Die Maßnahme sowie ihre Begründung – bei der wir viele wertvolle Informationen und Unterstützung von der Regionalmanagerin Friederike Schriever erhielten - wurden von der LAG (lokalen Aktionsgruppe LEADER) positiv bewertet und wurden genehmigt.

Der nächste Schritt war eine einfache Artenschutzprüfung, bei der u.a. die Naturschutzreferentin der Sektion Lüdenscheid (Annette Steinbach) aktiv wurde. Joachim Fischer (hauptamtlicher Mitarbeiter im Landesverband des DAV im Referat Klettern und Naturschutz) formulierte den Gesamtantrag für die UNB (untere Naturschutzbehörde des Märkischen Kreises).

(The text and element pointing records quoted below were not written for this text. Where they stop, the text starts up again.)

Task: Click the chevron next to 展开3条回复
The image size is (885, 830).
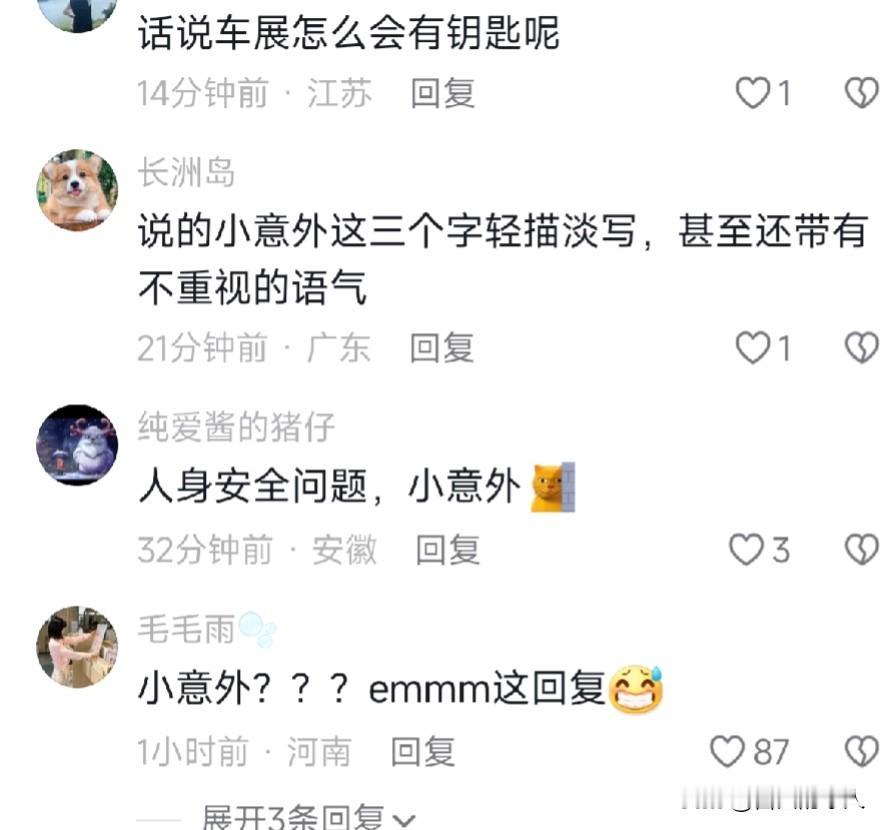Action: (404, 820)
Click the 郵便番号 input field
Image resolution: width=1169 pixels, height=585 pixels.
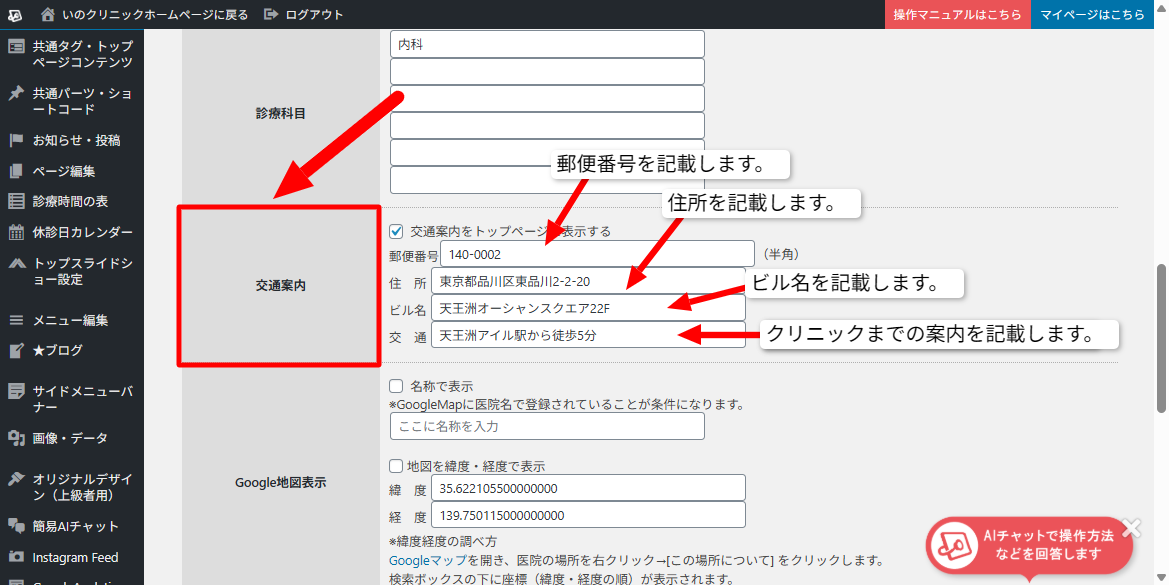(x=596, y=254)
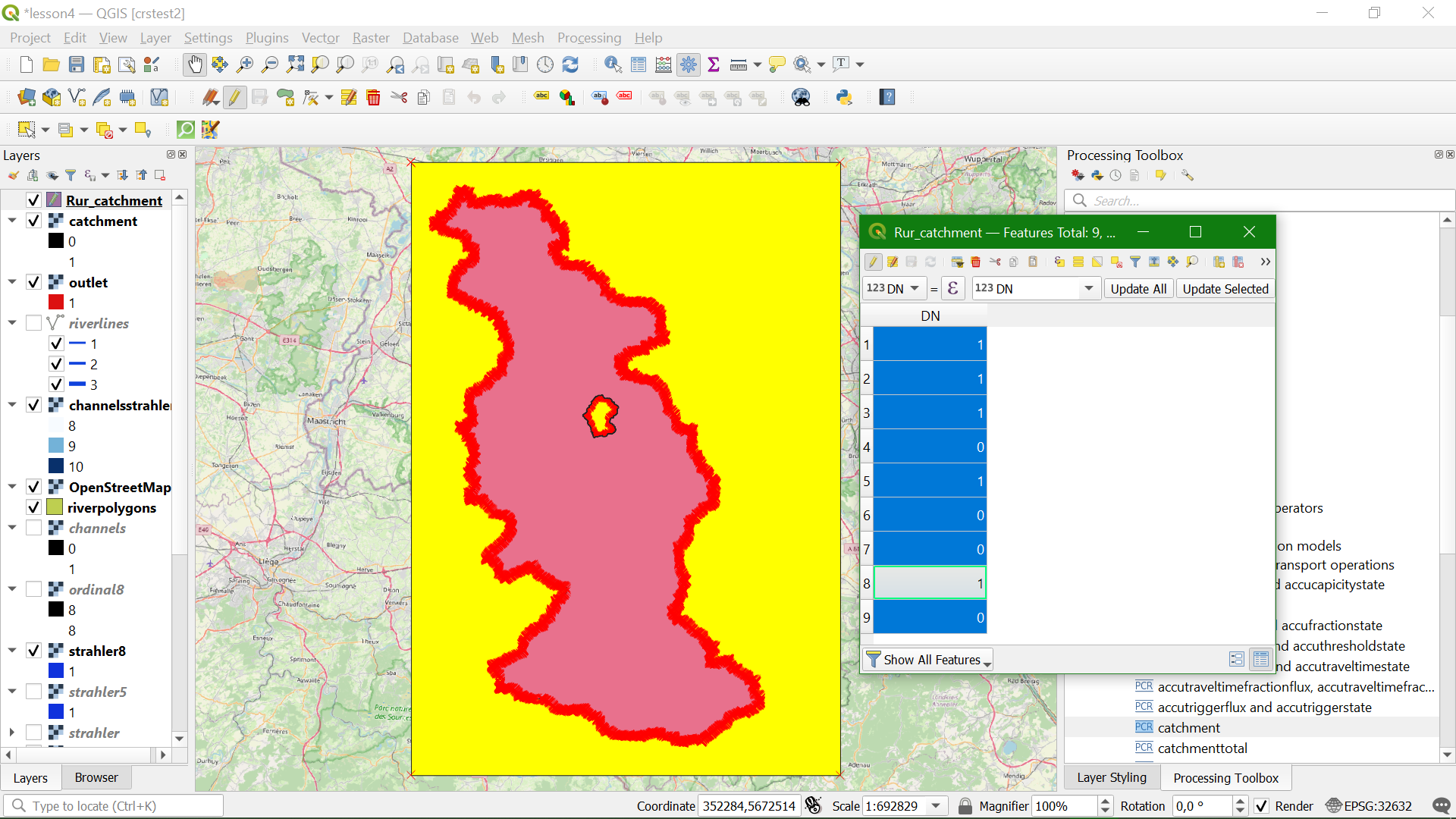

In der Folge gab es noch eine wesentliche Hürde zu nehmen: Es musste ein öffentlich-rechtlicher Vertrag mit dem Eigentümer sowie der Speläo-Gruppe-Sauerland e.V. formuliert werden, der alle Interessen gleichermaßen und ausgewogen zum Ausdruck bringt. Nach geraumer Zeit und vielen Diskussionen war dies dann abschließend möglich und die UNB des Märkischen Kreises genehmigte das Vorhaben abschließend am 31.10.2019.

Dies bedeutet, dass wir im kommenden Jahr so richtig loslegen können!

Markus Pempe (Mitglied der DAV Sektion Lüdenscheid und Kiersper Kreistagsabgeordneter)

 

Was bisher geschah:

Freischnitt von Bewuchs Ende Februar; Abspritzen des Felsens von der Freiwilligen Feuerwehr Kierspe im Mai.